Return exactly the line that contains "Image resolution: width=273" and all lines beneath it in the entries, through the very last one.

### Study material
== Segment start ==
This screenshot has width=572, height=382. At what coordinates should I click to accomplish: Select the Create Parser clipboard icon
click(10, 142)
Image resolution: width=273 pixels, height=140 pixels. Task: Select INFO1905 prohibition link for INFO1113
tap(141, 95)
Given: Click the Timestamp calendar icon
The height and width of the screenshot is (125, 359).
== Segment end ==
### Solution to the problem
Image resolution: width=273 pixels, height=140 pixels. Task: Select INFO1905 prohibition link for INFO1113
tap(141, 95)
Given: Click the Timestamp calendar icon
The height and width of the screenshot is (125, 359).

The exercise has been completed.